I did use an e-collar to get these commands imprinted...it's a great tool.


----------



## terrilhb (Apr 15, 2011)

helmstead will you come train my 4 dogs?  LOL I have 4. I am going to start with the one that is the pack leader. My male goats don't go around the dogs. They had a squabble with them. The dogs were laying off by themselves and the boys decided to head butt them. Dogs growled, goats did it again and they got hurt. Actually they were scratches but scared me to death. It is actually my older female that wants to chase the dogs. The youngest dog does not mind to  much. He puts up with almost anything. But the older 3 will not put up with it. I never leave them alone. Don't want anyone hurt. Thanks for all the advice


----------



## 20kidsonhill (Apr 15, 2011)

OUr lab can herd the goats, she is really good at it. But let me tell you she recognizes a mother protecting her babies and knows when to back off. The female goats have a lot more natural fear of dogs/preditors, our bucks don't seem to bothered by the dogs, a doe will take the dog out. 

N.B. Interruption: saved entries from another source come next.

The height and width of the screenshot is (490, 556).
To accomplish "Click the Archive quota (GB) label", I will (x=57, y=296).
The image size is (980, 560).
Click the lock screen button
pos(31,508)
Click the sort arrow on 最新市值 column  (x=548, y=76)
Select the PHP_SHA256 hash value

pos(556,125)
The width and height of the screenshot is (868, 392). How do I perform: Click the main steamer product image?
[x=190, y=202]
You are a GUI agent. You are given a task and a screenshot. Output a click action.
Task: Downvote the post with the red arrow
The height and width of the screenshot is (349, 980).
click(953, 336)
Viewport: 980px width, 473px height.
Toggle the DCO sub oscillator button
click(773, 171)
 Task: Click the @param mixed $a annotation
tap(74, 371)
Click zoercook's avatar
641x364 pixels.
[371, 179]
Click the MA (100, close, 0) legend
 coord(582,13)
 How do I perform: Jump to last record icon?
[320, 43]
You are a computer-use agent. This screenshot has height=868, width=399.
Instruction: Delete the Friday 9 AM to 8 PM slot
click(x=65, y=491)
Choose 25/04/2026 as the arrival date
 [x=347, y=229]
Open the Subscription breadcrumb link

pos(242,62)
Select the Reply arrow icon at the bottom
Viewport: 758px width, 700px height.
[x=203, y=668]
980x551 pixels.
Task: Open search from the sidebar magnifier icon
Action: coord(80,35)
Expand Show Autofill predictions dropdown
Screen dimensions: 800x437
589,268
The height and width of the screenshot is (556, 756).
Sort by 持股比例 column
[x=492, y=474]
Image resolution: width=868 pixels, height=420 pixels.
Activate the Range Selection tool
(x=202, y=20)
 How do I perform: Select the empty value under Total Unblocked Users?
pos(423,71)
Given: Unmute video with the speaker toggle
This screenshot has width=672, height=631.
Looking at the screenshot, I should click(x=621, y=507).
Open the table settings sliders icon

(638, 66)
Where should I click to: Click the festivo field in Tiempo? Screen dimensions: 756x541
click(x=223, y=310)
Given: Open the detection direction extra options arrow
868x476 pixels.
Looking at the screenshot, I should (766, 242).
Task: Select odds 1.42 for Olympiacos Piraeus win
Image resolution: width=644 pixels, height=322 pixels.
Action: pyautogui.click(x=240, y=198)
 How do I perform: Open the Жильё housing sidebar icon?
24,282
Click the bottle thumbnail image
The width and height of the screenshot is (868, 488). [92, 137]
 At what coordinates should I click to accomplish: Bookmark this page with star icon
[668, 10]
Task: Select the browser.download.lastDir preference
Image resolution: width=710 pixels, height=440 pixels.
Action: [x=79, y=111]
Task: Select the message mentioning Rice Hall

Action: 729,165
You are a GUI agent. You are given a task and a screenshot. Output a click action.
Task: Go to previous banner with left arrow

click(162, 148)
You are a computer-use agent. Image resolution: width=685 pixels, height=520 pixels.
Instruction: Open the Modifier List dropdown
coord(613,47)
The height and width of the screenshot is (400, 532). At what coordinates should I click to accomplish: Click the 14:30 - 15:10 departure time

a couple of our goats got out while we had buyers here picking out their new goats and our dog went right around them and got them right back in. She could tell our visitors were impressed and started barking with excitement of a job well done. 

Our smaller dog a mOuntain fiest seems more confussed around the goats, and we have to watch her closely so she doesn't get hurt. but honestly, alot of stuff seems to confuss that dog, she is just turning 1, and the other dog is turning 5. 

I have the lab trained to sit at an opening if I need her to block an area so I can bring goats around. Sometimes it works sometimes it doesn't. 

The last couple kidding seasons I have been trying to see if she can recognize a doe kidding and come and get me if she sees new born kids, so far I haven't had much luck, but you never know. 


One more story, and I will stop, We get 3 or 4 show lambs every may through the summer, their pens are made out of those metal cattle gates. The lambs can all stick their heads out. We started noticing our dog would not be in the yard and when we would look for her we would find her laying by the sheep pen, One day I rounded the corner to find all 4 lambs lined up with their heads stuck out the dog laying on her back with all fourlegs stuck up and the lambs all licking and munching on her tummy. She was the happiest dog on the planet.


----------



## Cara Peachick (May 12, 2011)

I love regtailgal's post.

I just want to add that I use a sharp, prod to the neck (Dog Whisperer style "bite") and my dogs totally respect that.  Also, my dogs respond well to verbal correction.  They are fairly trainable dogs, though.  they both want to please - even the stubborn, independent Pyr.

We recently introduced my Great Pyr to my 2 does who were used to being with dogs.  My queen doe butted and butted my Great Pyr to the point that we stopped her.  MISTAKE.    Then, my Great Pyr started licking the ears of the non-alpha doe, play bowing at them, and putting her front paws on their backs!  We supervised for a long time and corrected EVERY time the Great Pyr even looked at the goats with interest.  It only took a few days, and now she is good as gold with them.  

Lesson learned, though.  When we introduced the higher energy collie, we let the queen doe butt her all she wanted!  The collie has never Yiped in pain (and she's a very "soft" dog, will yipe easily).  The collie totally respects the goats now.  Our doe did a great job of training her.

We didn't use a shock collar, but now we're training the dogs to not want to eat the chickens .  I think I may buy a shock collar for that job.  

Good luck!


----------